Americans, Travel, and the Muslim World
by Dinda Elliott
The fact that President Barack Obama chose Al Arabiya, an Arab-language news channel based in Dubai, for his first official interview is a historic signal to the world that the U.S. will be rebuilding bridges. What a relief. It's time for Americans, starting with our own government, to stop fearing the world and to start reaching out instead. That applies to us travelers, too. Some readers criticized an interview I did last year with former Secretary of State Madeleine Albright.
But I believe Albright got it right when she said the world thinks Americans are "selfish." She called for Americans to learn as we travel. "Globalization has made the world smaller," she said, "so we need to know about the cultures and histories that we deal with." In President Obama's message, we have the opportunity to shed that selfish image.

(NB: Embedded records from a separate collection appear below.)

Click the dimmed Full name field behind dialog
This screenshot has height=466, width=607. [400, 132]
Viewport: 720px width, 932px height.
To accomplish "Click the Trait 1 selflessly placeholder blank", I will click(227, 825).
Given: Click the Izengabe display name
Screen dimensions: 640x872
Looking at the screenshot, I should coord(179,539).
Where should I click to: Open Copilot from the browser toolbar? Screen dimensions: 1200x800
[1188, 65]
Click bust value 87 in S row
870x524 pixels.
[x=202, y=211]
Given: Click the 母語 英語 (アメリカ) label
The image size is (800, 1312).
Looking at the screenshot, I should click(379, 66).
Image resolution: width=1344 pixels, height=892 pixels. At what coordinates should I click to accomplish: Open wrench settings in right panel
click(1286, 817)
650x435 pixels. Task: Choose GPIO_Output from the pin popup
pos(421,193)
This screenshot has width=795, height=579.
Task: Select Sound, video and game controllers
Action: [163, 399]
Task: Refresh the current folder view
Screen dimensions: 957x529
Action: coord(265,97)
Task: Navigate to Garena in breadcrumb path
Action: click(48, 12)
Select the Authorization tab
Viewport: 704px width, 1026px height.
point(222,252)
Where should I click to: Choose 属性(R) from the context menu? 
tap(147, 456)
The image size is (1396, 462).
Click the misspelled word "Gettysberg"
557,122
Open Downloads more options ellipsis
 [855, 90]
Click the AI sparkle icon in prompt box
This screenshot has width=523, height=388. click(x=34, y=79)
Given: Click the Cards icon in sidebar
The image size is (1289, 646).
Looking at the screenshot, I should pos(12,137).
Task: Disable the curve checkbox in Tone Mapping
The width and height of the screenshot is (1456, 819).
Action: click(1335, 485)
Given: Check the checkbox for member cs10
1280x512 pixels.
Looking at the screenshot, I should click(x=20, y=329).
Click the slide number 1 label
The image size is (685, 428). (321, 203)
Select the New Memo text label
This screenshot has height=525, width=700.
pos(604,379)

Right or wrong, the State Department warns us about the dangers of visiting countries like Syria, Iran, and Pakistan because they are home to some terrorist activities. The nuance that the State Department misses is what we gain by going. To wit: In a fascinating piece about Cairo, "the Arab world's aging movie star: seductive, repulsive, complex, and compelling" Condé Nast Traveler's Susan Hack reveals the magic of one of the world's most important Muslim capitals. That's where U.S. special envoy George Mitchell, who helped negotiate peace in Ireland, arrived today in the first leg of a trip to the Middle East. He has been instructed by Obama to "listen." Obama also reminded his Al Arabiya interviewer that he has Muslims in his own family. "To the broader Muslim world," he said, "what we are offering is a hand of friendship." We as travelers should do the same, and realize that the "other" is not so different from ourselves.
With Obama as our new president, do you think it's important for us as Americans to travel to Muslim countries? How can we improve our image?